— Exercise goal —
Scan the records for the word "icon". Report each line where it occurs.

(Dataset entries)

═══

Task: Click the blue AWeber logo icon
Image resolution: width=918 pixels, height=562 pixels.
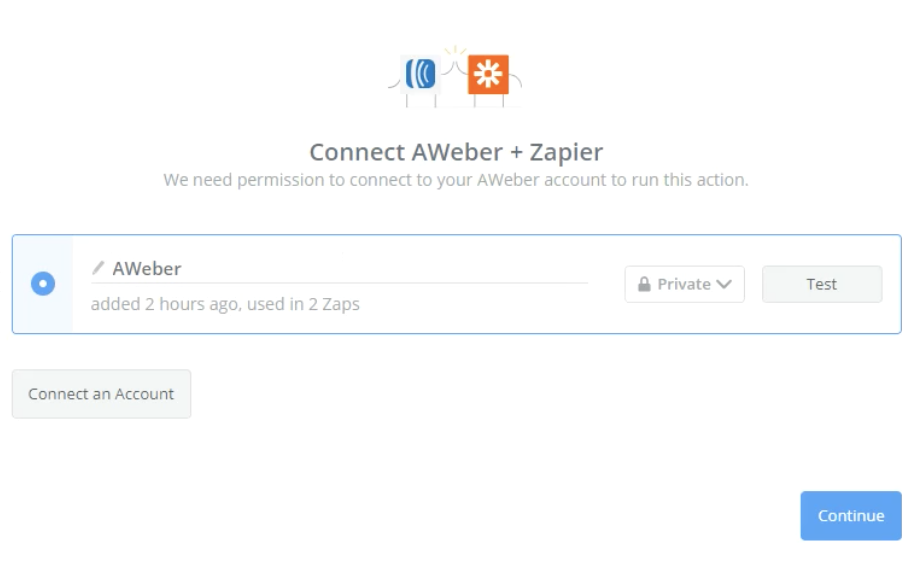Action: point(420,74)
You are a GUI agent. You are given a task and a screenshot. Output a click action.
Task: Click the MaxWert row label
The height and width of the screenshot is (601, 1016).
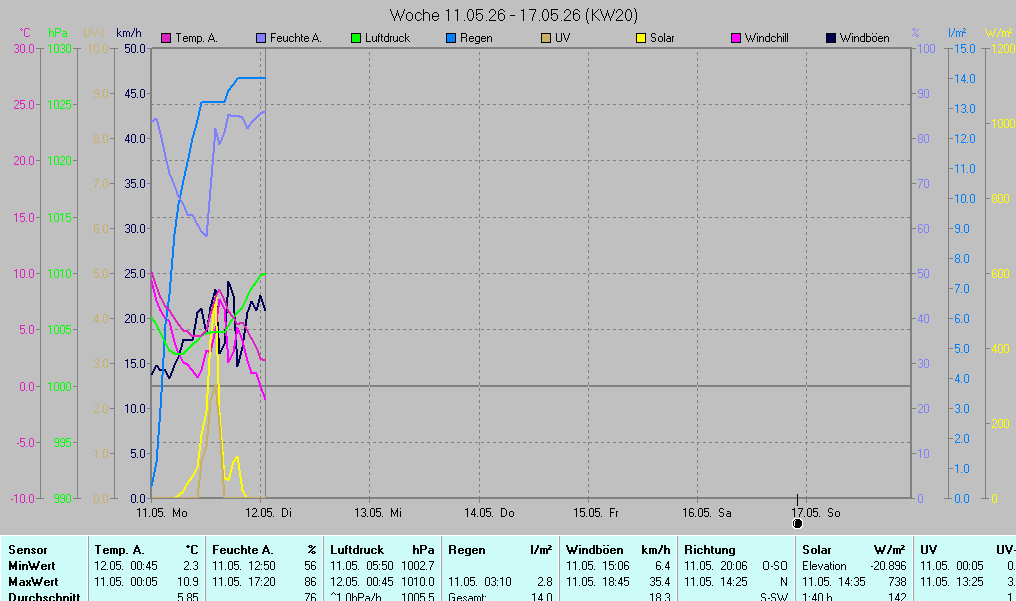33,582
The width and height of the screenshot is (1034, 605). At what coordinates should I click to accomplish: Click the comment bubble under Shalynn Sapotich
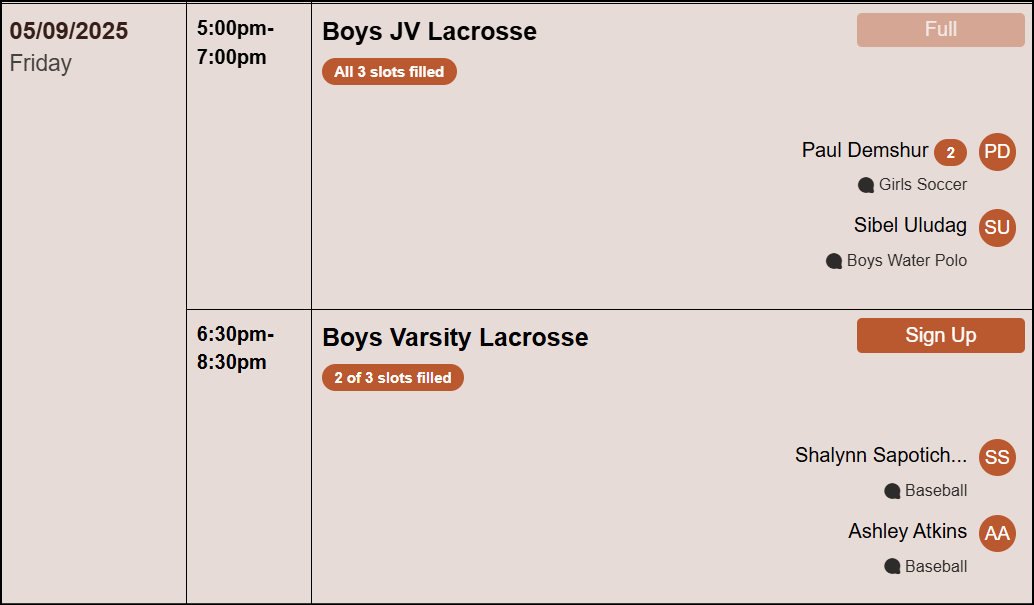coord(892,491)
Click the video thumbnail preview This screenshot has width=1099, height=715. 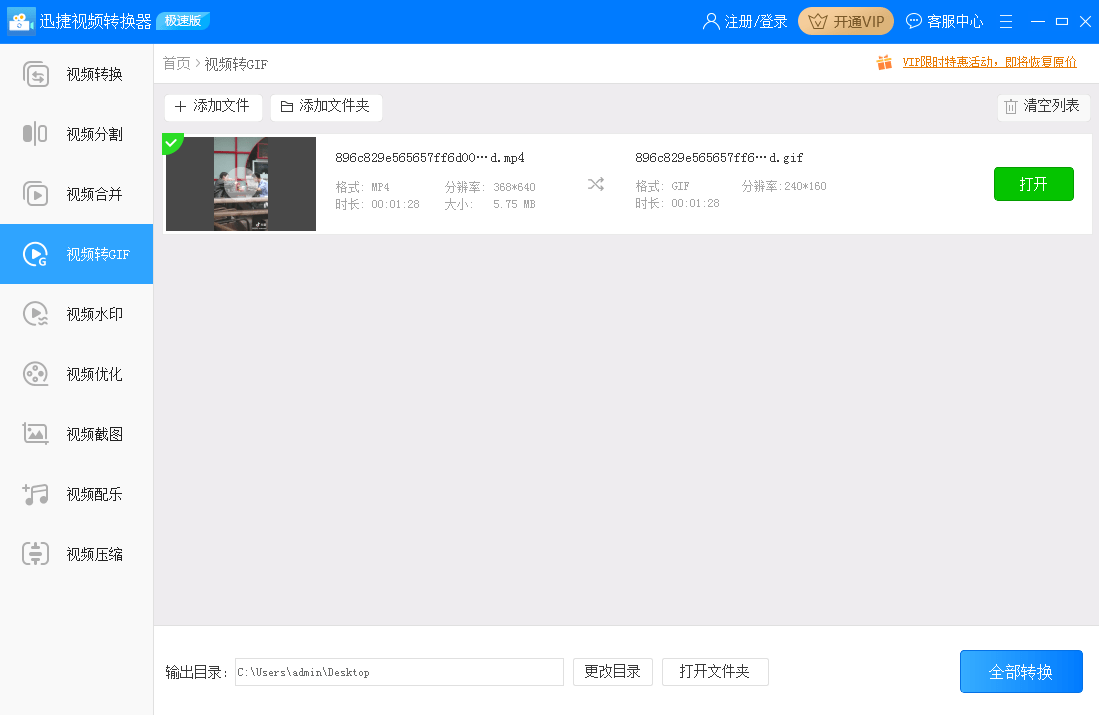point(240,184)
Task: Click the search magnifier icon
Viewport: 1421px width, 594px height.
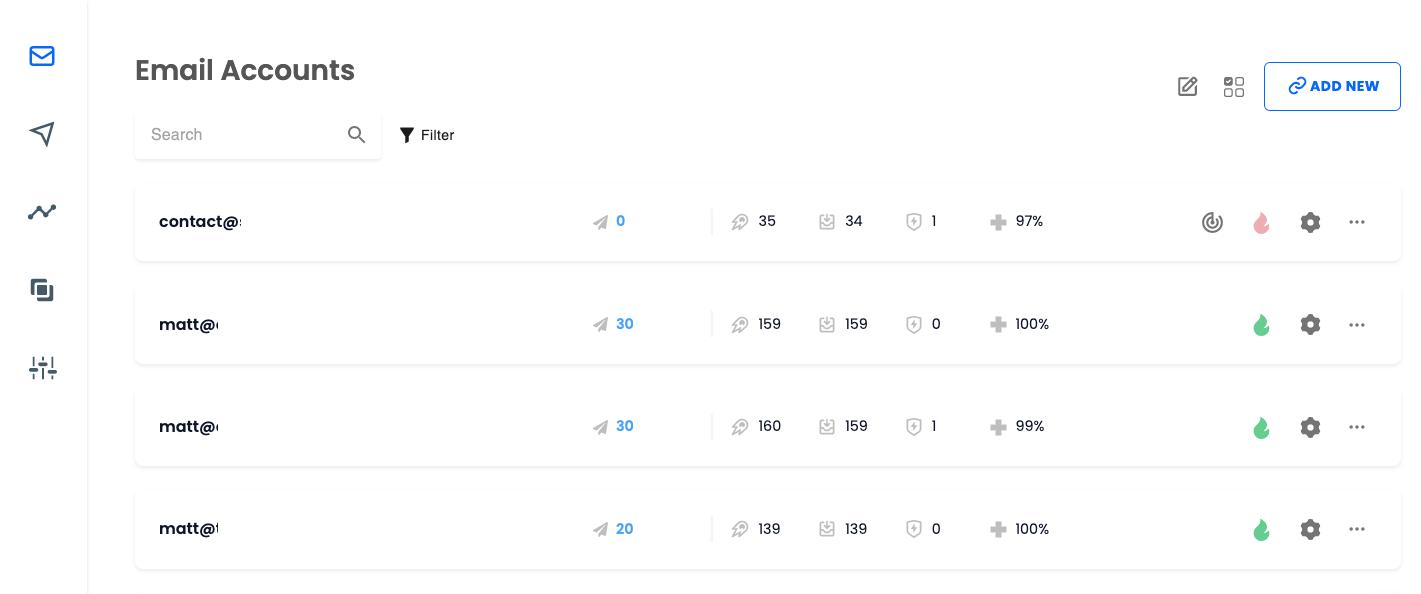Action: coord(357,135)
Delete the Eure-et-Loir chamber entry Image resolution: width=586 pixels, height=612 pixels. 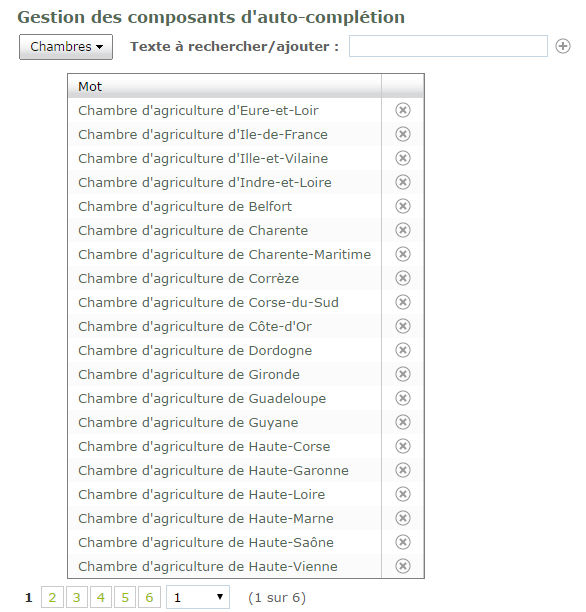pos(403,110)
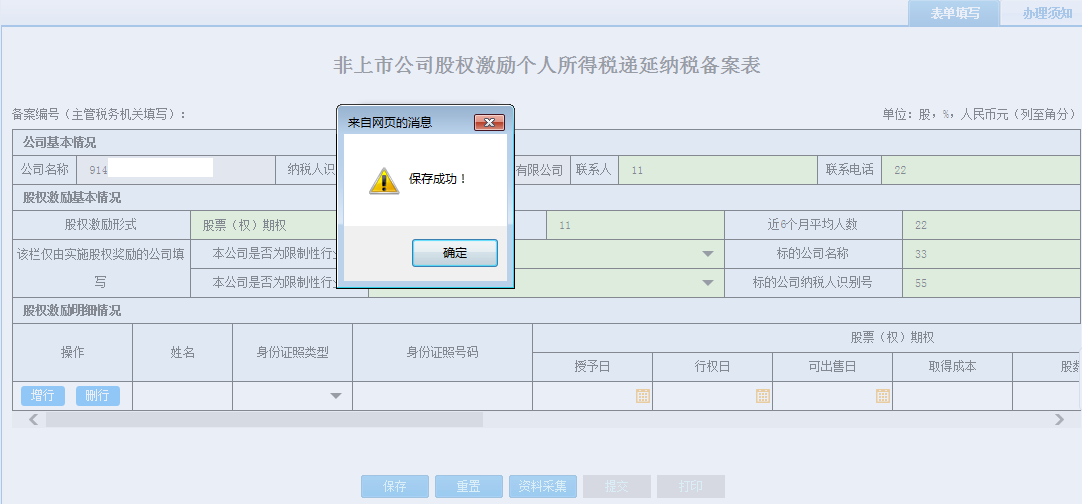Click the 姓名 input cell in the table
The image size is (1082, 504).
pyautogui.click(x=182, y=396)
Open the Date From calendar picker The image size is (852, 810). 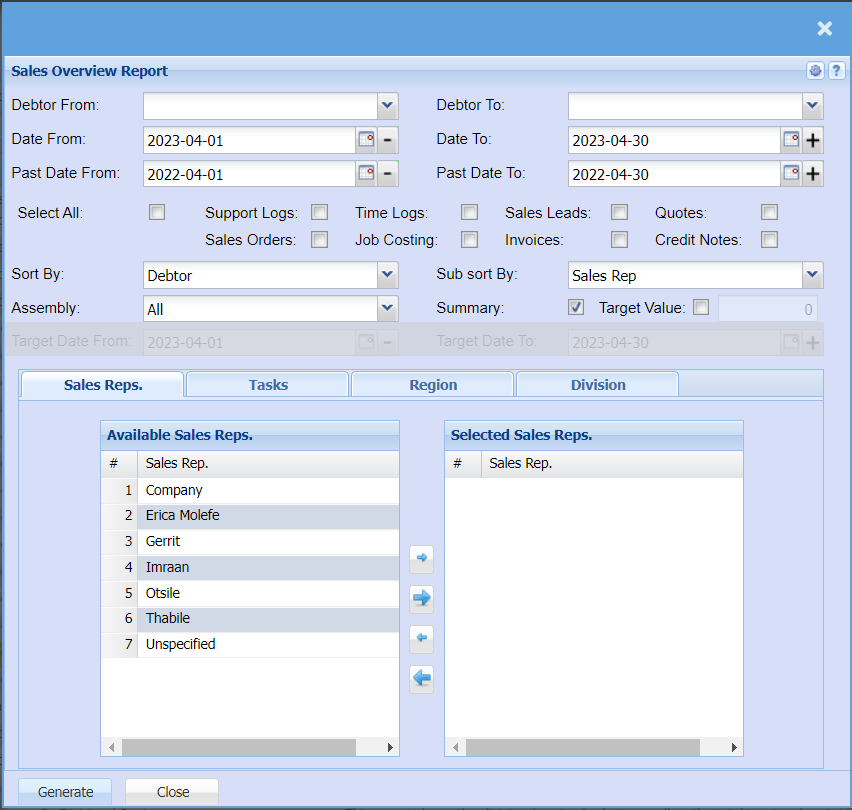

═══

— Exercise solution —
Task: Click the blue AWeber logo icon
Task: Click the search magnifier icon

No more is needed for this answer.